## What the exercise asks
Arrange the data below as a numbered list, leaving out any blank lines.

## Item position entries
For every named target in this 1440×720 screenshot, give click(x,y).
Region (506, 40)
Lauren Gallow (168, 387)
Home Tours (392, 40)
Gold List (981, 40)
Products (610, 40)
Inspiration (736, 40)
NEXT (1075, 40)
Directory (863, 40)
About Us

## Exercise answer
1. For every named target in this 1440×720 screenshot, give click(x,y).
2. Region (506, 40)
3. Lauren Gallow (168, 387)
4. Home Tours (392, 40)
5. Gold List (981, 40)
6. Products (610, 40)
7. Inspiration (736, 40)
8. NEXT (1075, 40)
9. Directory (863, 40)
10. About Us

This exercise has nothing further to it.